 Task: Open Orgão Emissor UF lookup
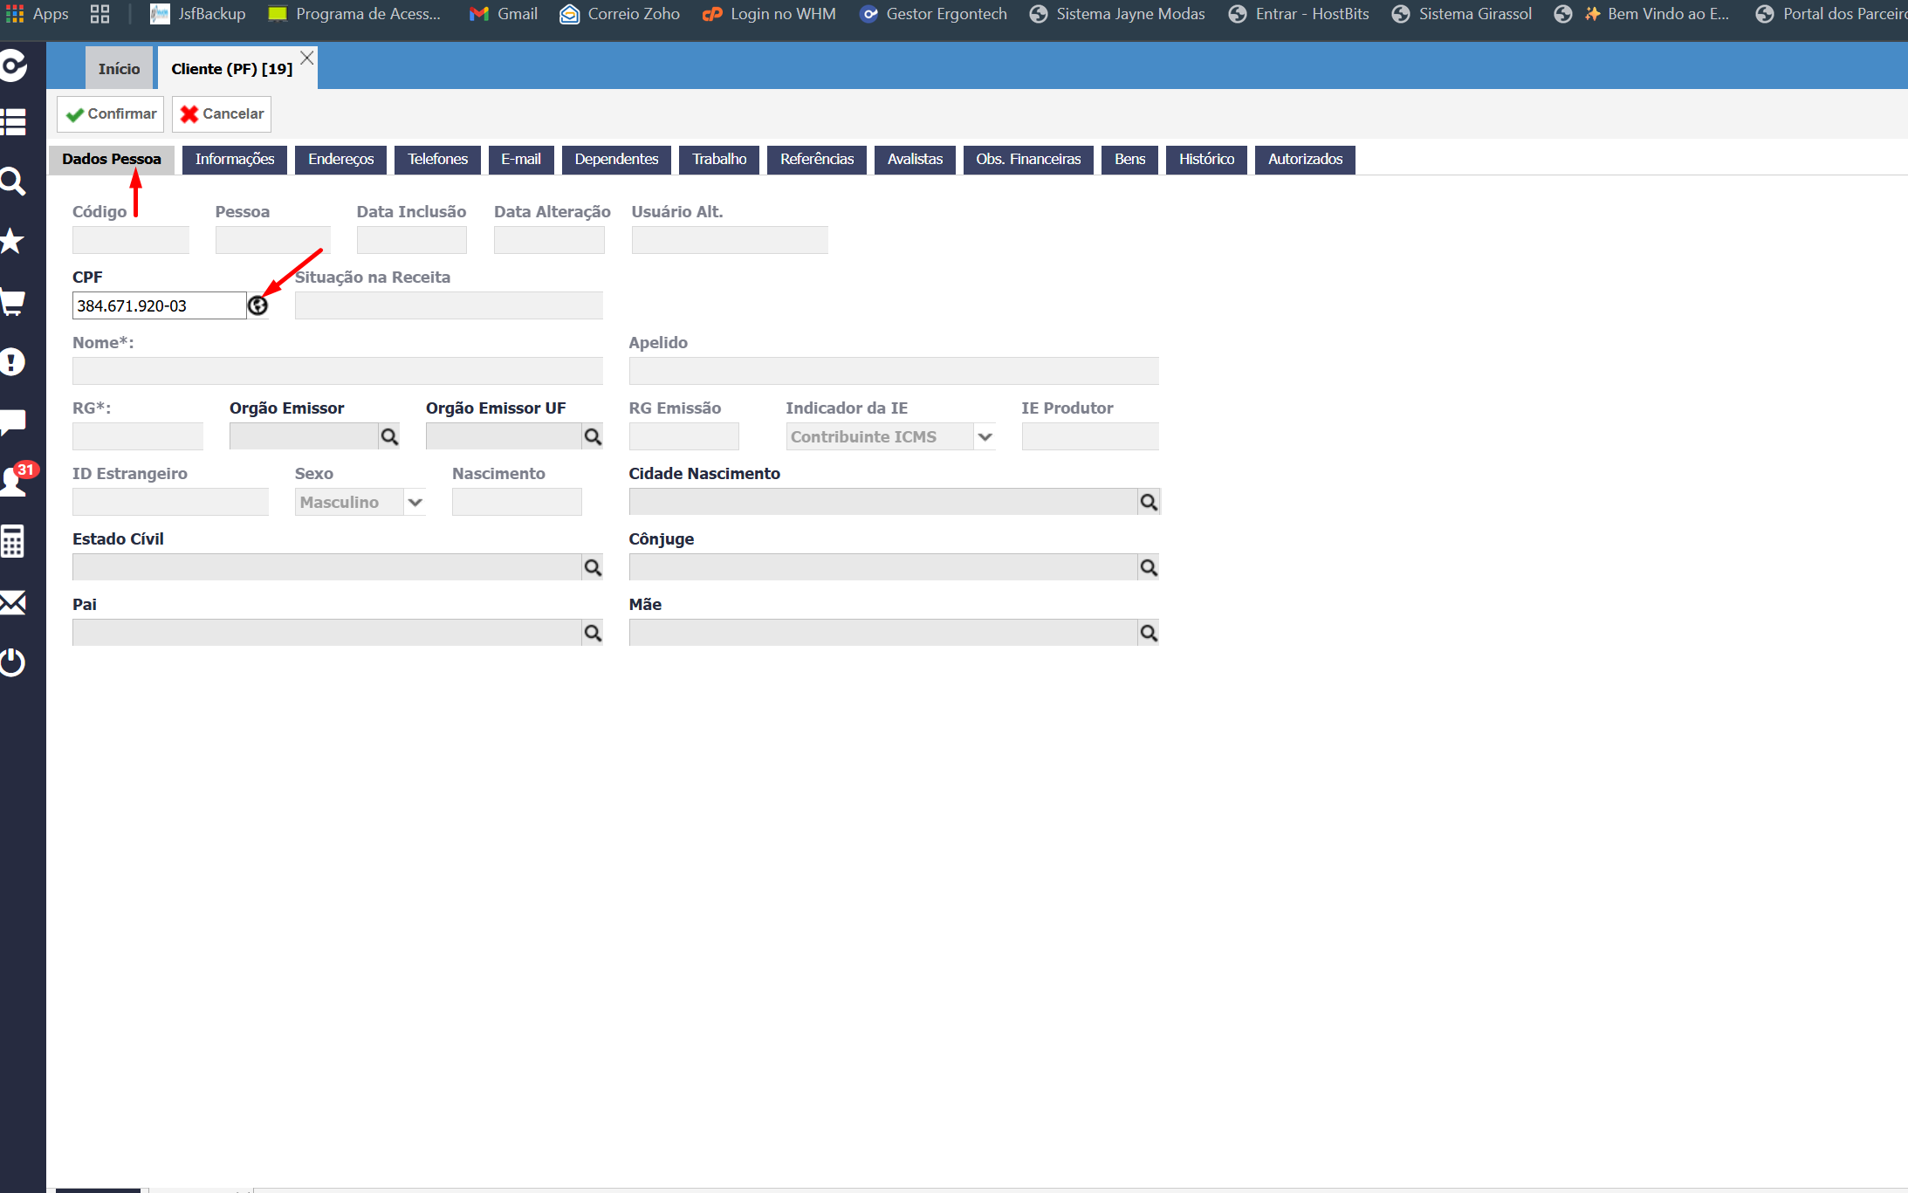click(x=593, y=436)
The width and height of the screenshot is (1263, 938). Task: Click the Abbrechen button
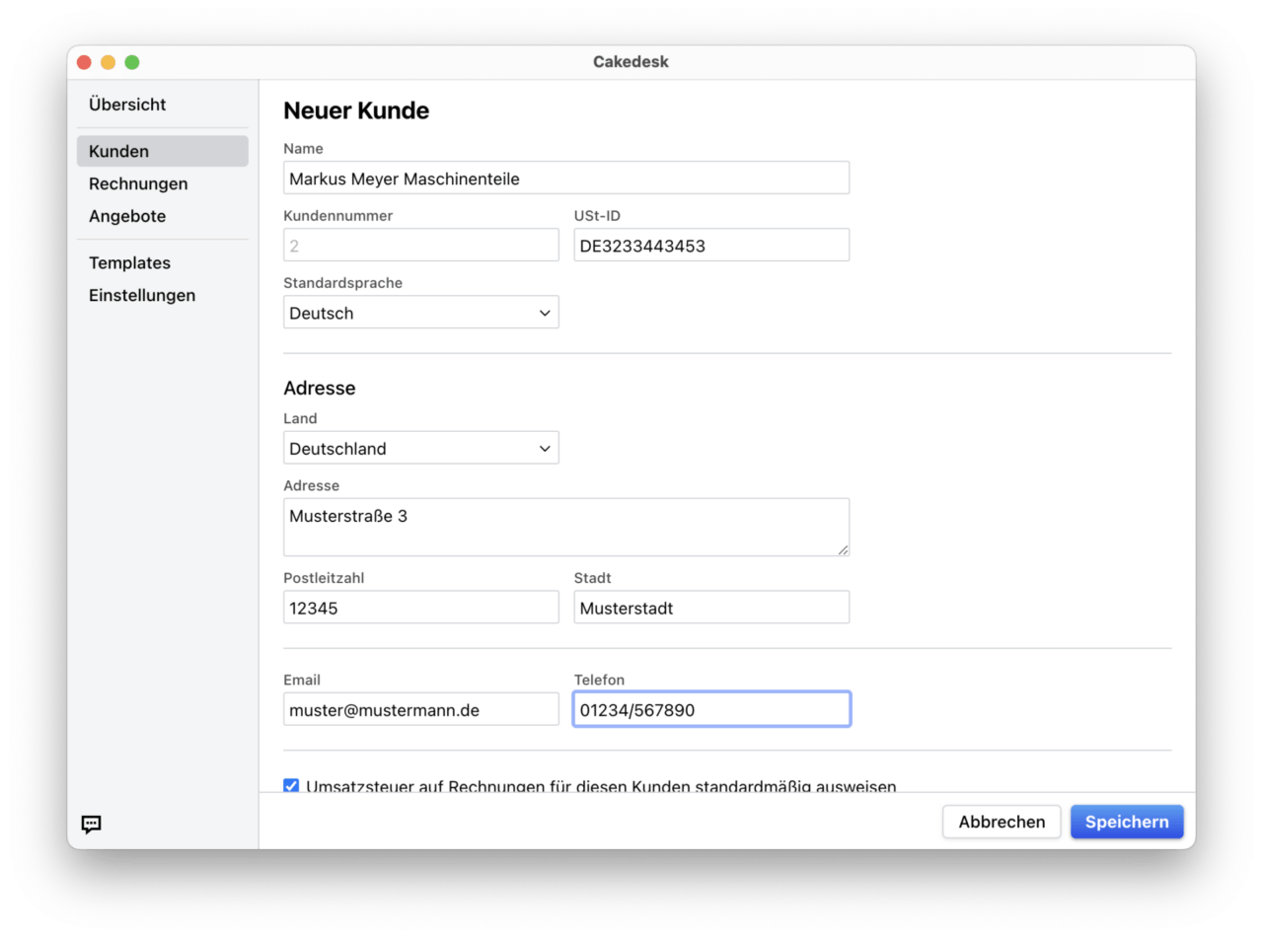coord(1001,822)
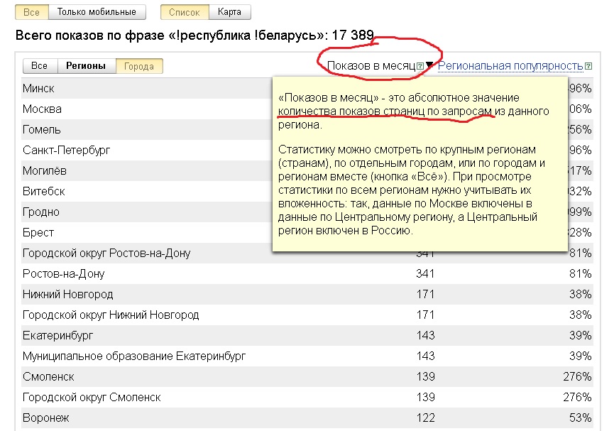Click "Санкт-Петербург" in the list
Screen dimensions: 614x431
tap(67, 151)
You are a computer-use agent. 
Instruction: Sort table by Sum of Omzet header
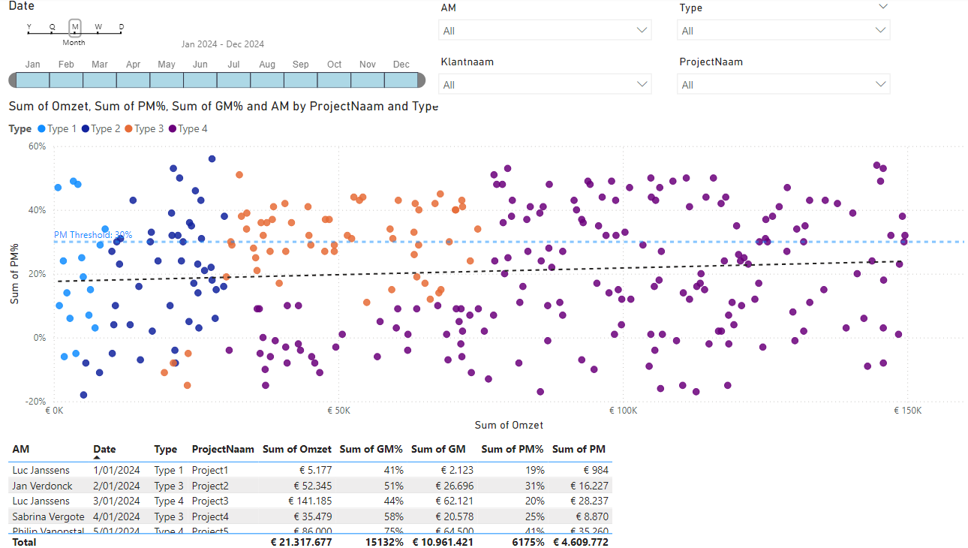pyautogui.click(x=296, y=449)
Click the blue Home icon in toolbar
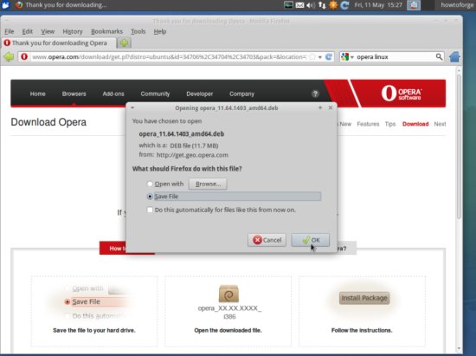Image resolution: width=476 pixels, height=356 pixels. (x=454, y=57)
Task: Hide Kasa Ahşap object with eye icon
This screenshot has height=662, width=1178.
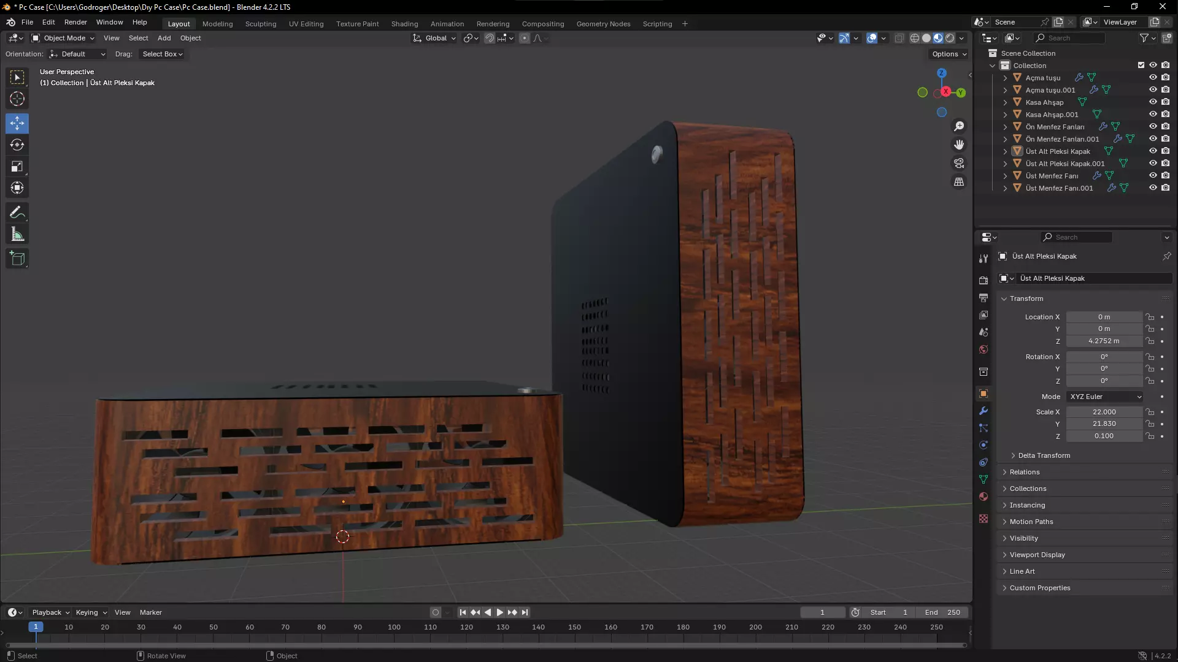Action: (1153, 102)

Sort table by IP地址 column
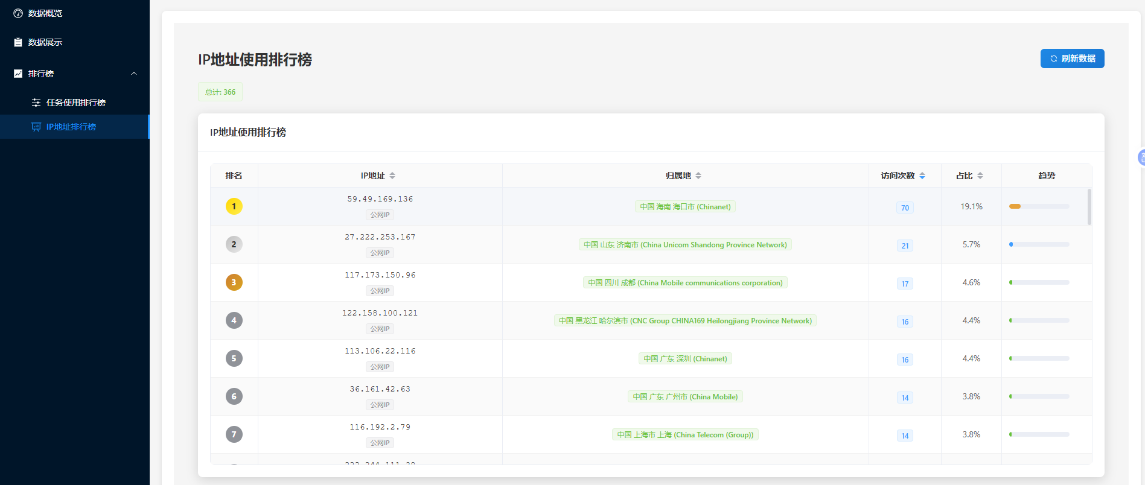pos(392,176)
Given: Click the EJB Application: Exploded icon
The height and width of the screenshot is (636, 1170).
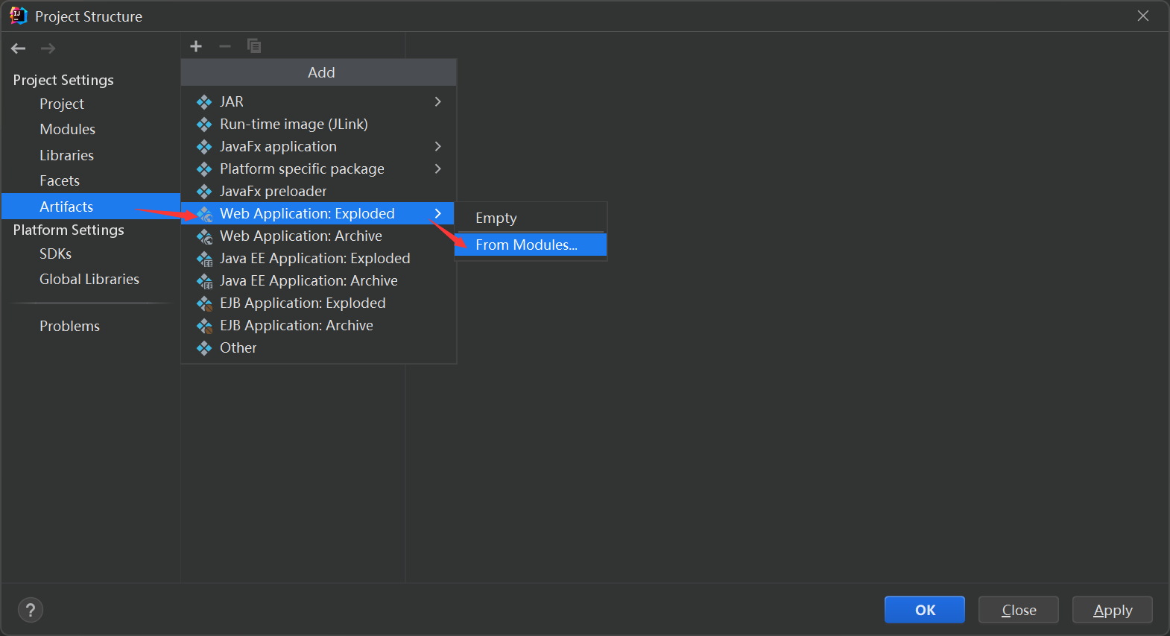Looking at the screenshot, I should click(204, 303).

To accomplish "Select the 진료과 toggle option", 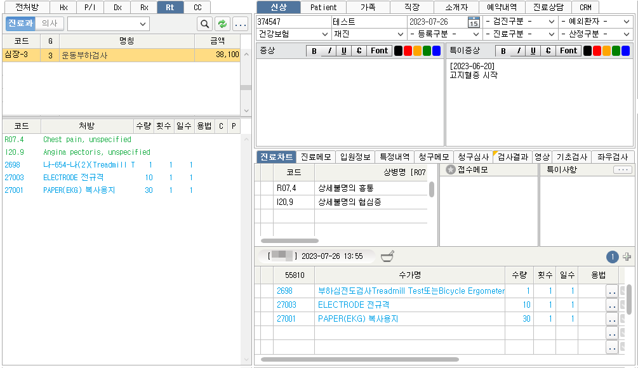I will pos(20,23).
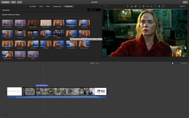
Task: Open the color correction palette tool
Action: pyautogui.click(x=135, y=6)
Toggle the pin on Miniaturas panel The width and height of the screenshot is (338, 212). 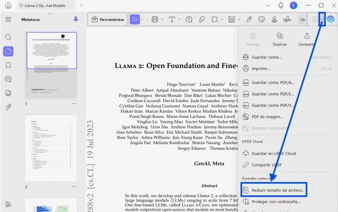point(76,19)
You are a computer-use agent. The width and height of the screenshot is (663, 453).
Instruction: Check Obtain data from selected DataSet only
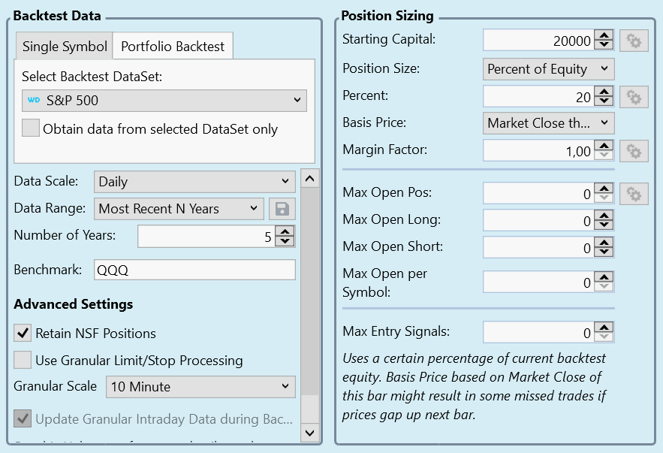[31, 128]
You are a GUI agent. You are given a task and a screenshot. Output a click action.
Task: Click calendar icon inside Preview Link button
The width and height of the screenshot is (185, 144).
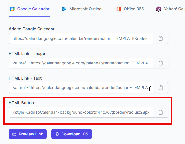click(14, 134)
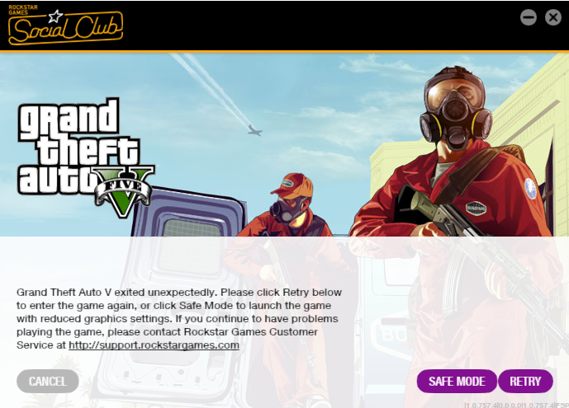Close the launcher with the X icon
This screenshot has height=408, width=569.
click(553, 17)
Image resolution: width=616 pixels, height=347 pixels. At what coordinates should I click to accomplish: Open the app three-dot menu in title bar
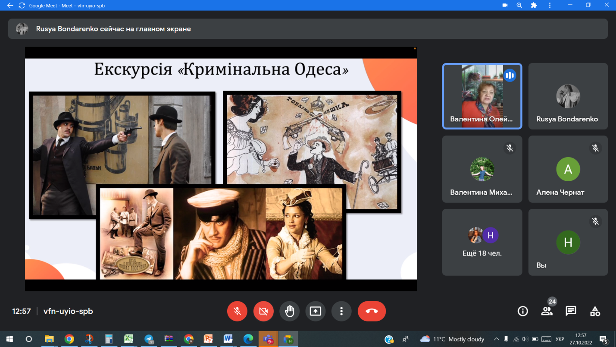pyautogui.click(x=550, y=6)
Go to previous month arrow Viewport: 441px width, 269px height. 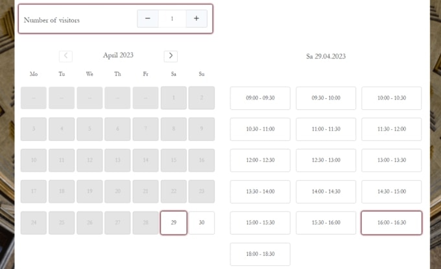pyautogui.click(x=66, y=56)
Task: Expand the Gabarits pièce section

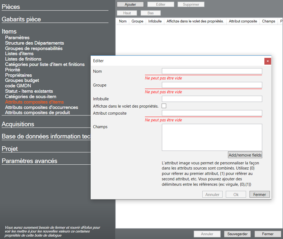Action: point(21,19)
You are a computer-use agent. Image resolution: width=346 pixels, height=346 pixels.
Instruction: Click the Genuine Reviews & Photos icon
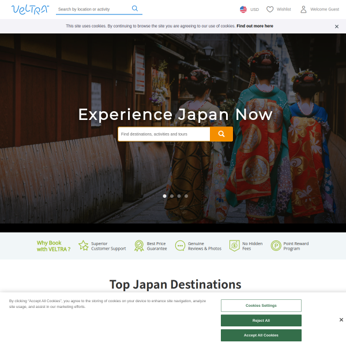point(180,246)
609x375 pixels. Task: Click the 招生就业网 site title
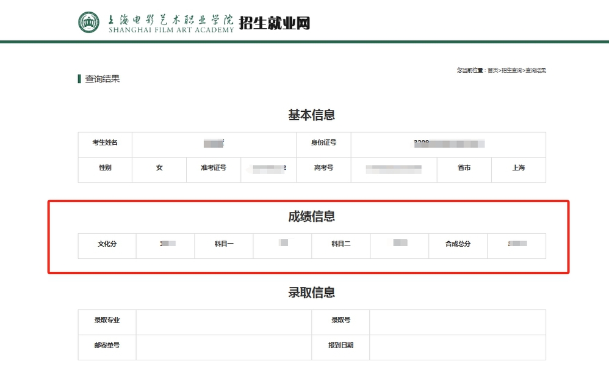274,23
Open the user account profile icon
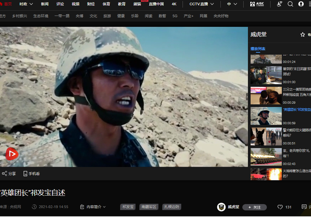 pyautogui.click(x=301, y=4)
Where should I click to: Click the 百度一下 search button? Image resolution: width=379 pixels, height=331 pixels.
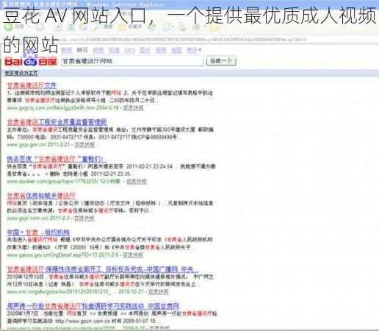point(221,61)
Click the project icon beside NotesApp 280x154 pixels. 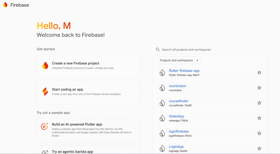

STATED PROBLEM = Write out the records from the line with "You are a computer-use agent. The" to the line with "pyautogui.click(x=550, y=6)", both included, leaving the pictures out of your answer.

RESULT =
You are a computer-use agent. The width and height of the screenshot is (663, 453).
Instruction: Check Obtain data from selected DataSet only
[31, 128]
You are a GUI agent. You are given a task and a screenshot. Output a click action.
Task: Click calendar icon inside Preview Link button
The width and height of the screenshot is (185, 144).
click(14, 134)
Close the launcher with the X icon
This screenshot has height=408, width=569.
click(553, 17)
Image resolution: width=616 pixels, height=347 pixels. At what coordinates should I click to accomplish: Open the app three-dot menu in title bar
pyautogui.click(x=550, y=6)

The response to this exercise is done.